> Task item: Your answer is the line containing "Given: Open CSV import/export page" plus every line after it through the end of the records, printed exactly and free of pictures.

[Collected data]
########

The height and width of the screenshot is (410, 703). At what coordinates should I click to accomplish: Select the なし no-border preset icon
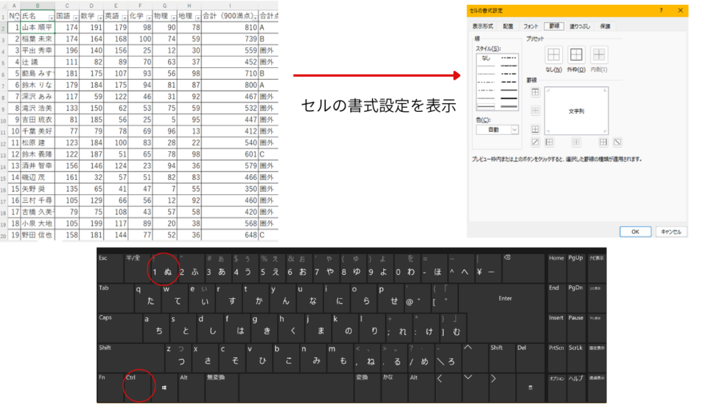553,55
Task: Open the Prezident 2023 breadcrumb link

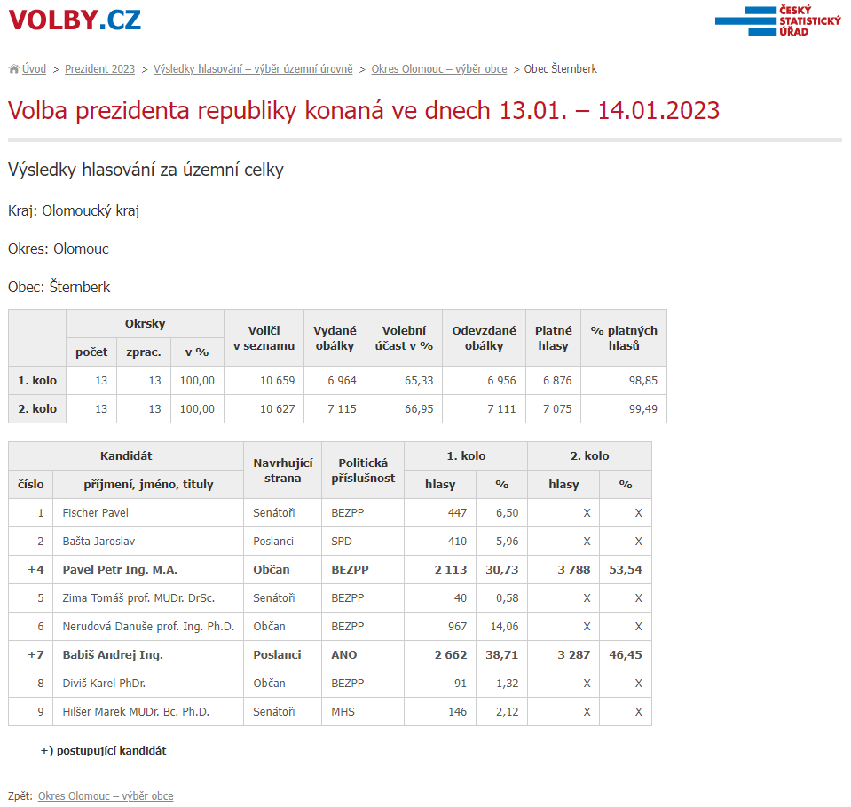Action: point(99,69)
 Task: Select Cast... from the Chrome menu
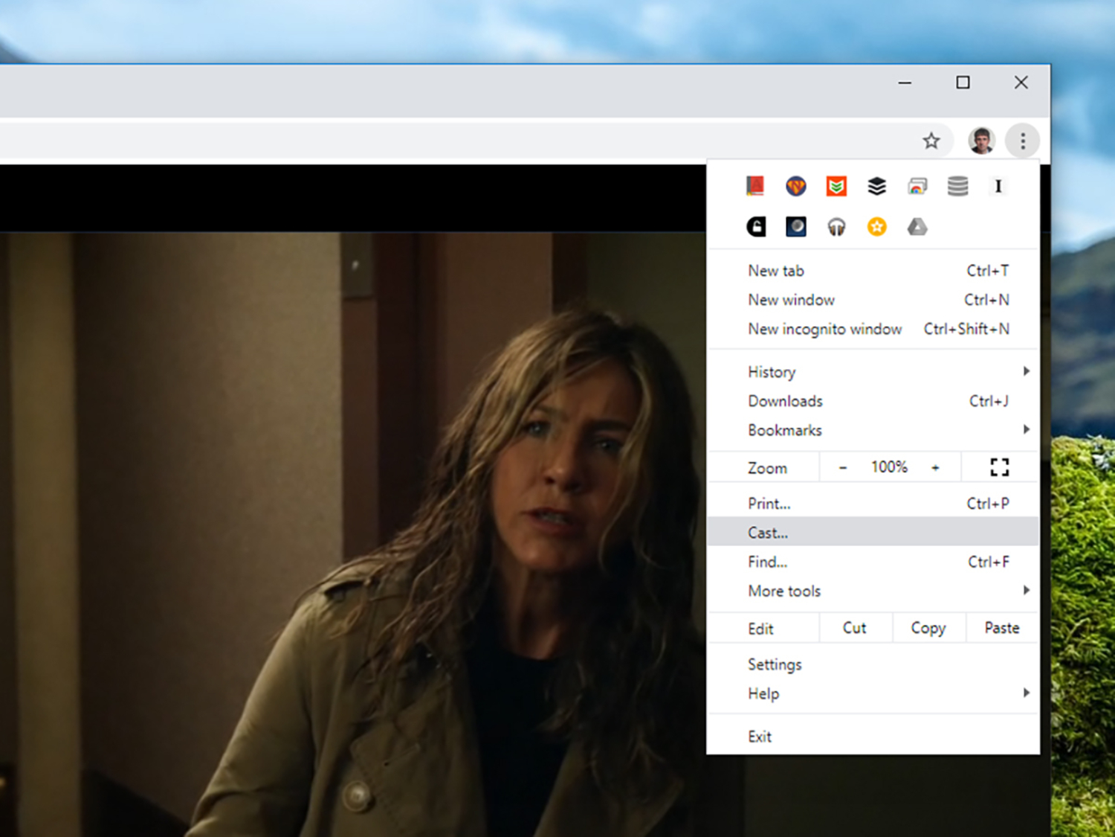click(769, 533)
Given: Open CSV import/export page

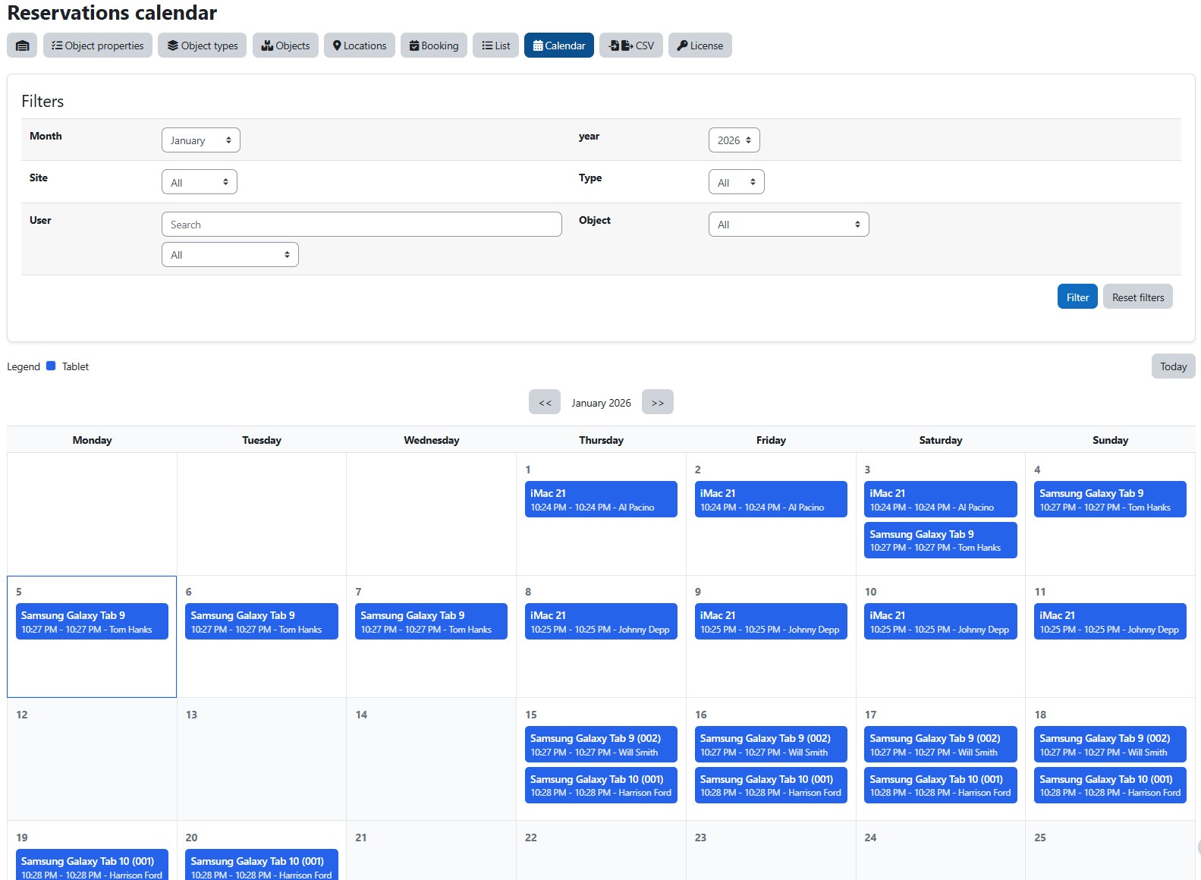Looking at the screenshot, I should click(x=631, y=46).
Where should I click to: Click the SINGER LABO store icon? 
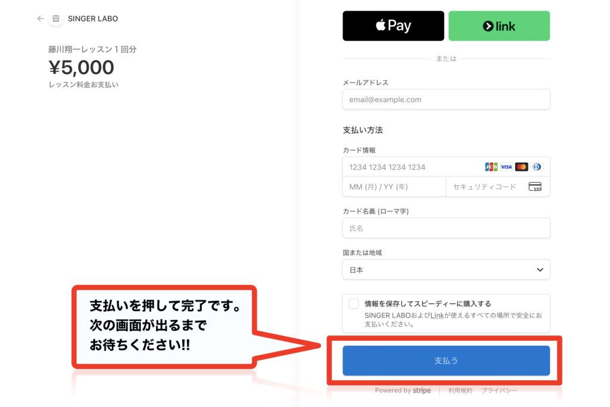click(x=56, y=18)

########

> Written answer:
Given: Open CSV import/export page

Looking at the screenshot, I should click(x=631, y=46).
Where should I click to: Click the SINGER LABO store icon? 
click(x=56, y=18)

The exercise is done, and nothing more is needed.